Per · May 14, 2017, 8:21am

The value type would have to consist of identical bytes for the memset magic to kick in, since that function takes a byte. There must be a way to make it work for words as well…

kristoffer.carlsson · May 14, 2017, 10:42am

Perhaps something like:

immutable Zero{T} end

Base.convert{T}(::Type{T}, ::Zero{T}) = zero(T)

function fill2!{T <: Number}(A::Array, v::T)
    if v!= zero(T)
        fill!(A, v)
    else
        fill!(A, Zero{T}())
    end
end

I don’t think specializing on a value other than zero is useful in practice. Perhaps one.

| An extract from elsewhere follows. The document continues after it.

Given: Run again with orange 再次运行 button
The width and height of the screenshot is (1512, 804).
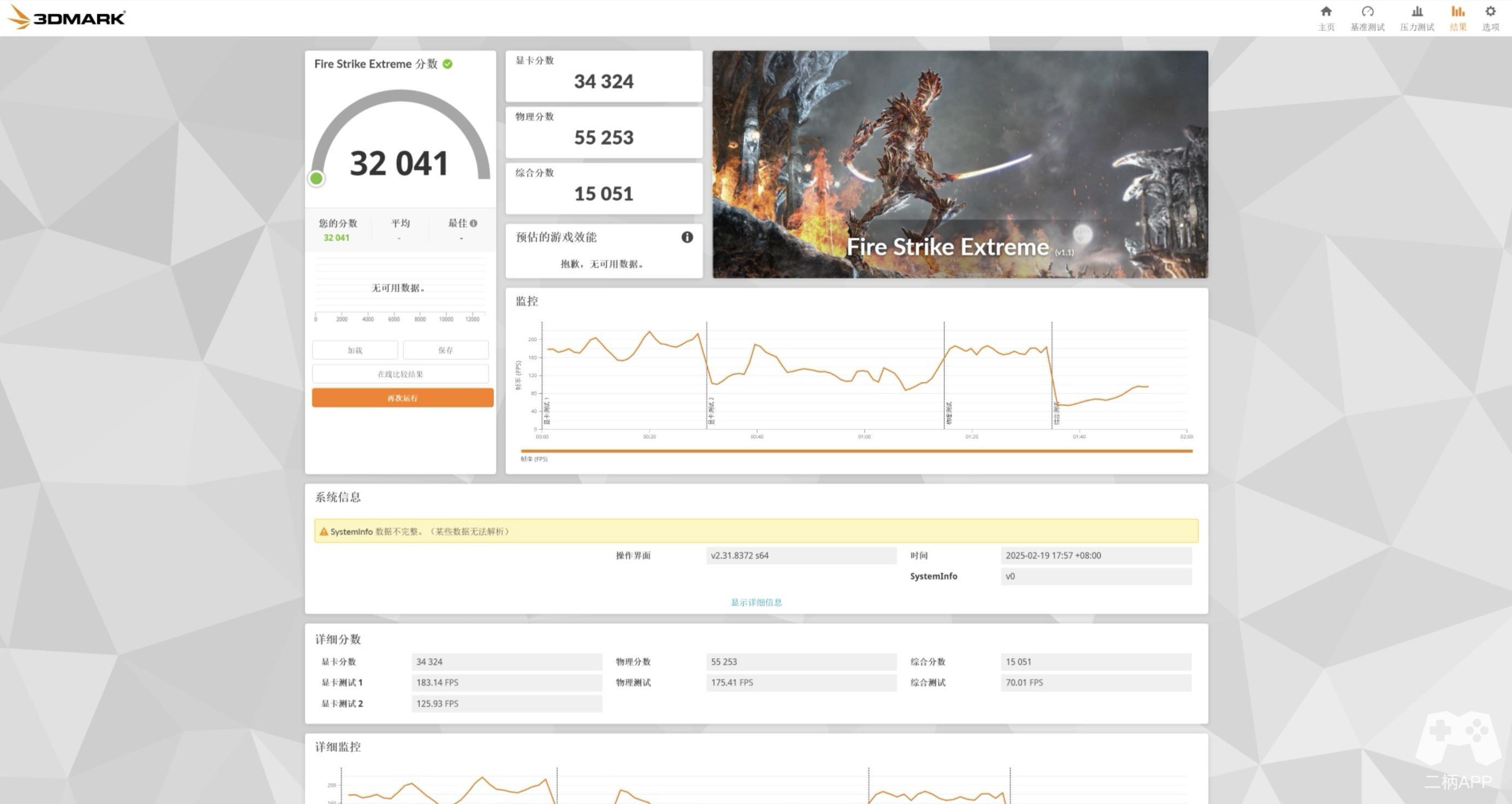Looking at the screenshot, I should coord(402,398).
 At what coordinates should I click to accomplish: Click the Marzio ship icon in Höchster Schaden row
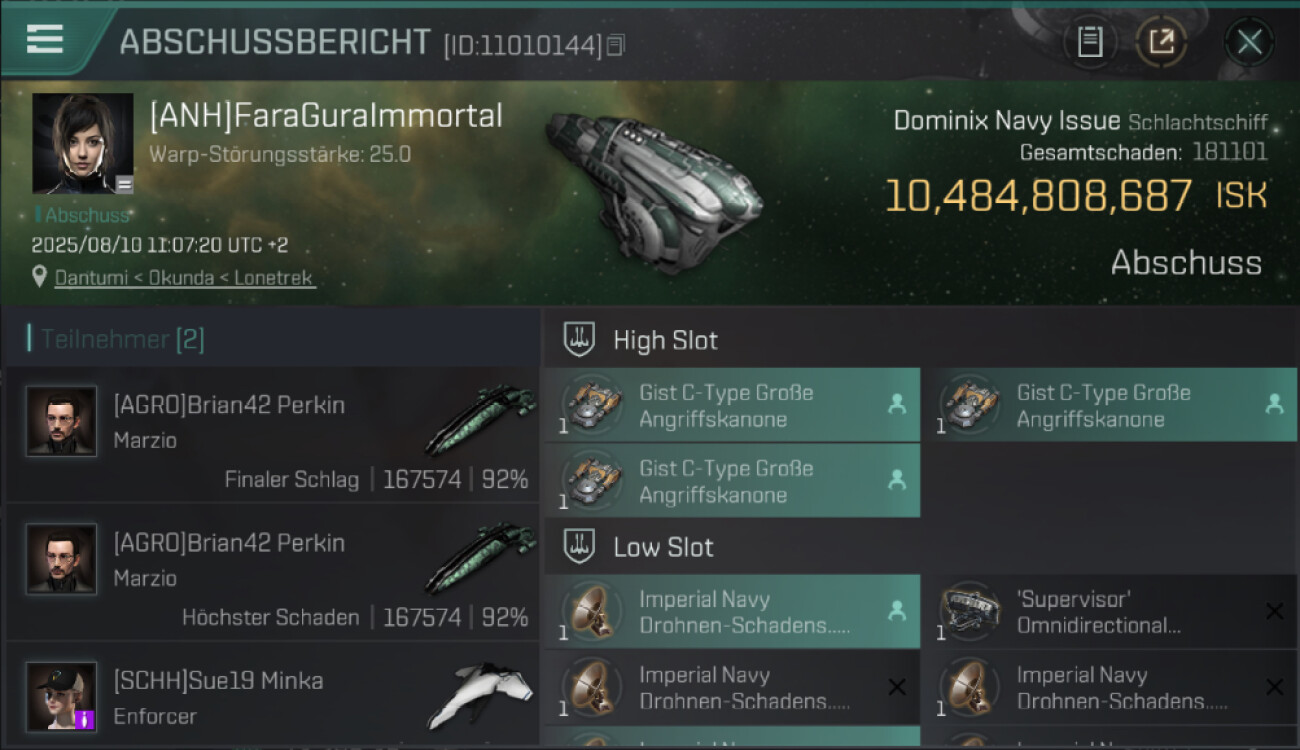click(x=480, y=558)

yuyichao · May 14, 2017, 12:55pm

Are you using the binary release? If so, https://github.com/JuliaLang/julia/pull/21849 will fix it.

There isn’t useful to specialize on any value in practice. There isn’t a magic instruction to zero out memory faster. memset is faster only because libc uses function multi-versioning to use wider SIMD instructions.

kristoffer.carlsson · May 14, 2017, 12:57pm

Okay, I run with a compiled sysimg and still get a difference. Is that expected?

yuyichao · May 14, 2017, 1:00pm

The sysimg must be compiled with native target. You can check code_llvm if vectorization kicks in.

Per · May 15, 2017, 8:23am

I’ve tried build_sysimg(default_sysimg_path(), "native", nothing, force=true), and I’ve tried copying the function definition of Base.fill! into the REPL. Nothing changes. I’ve even tried writing explicitly vectorized loops using SIMD.jl, without being able to improve on the current performance.

Filling with a literal that consists of identical bytes causes the compiler to yield a llvm.memset instead of an explicit loop, and somehow this is faster than any of the above.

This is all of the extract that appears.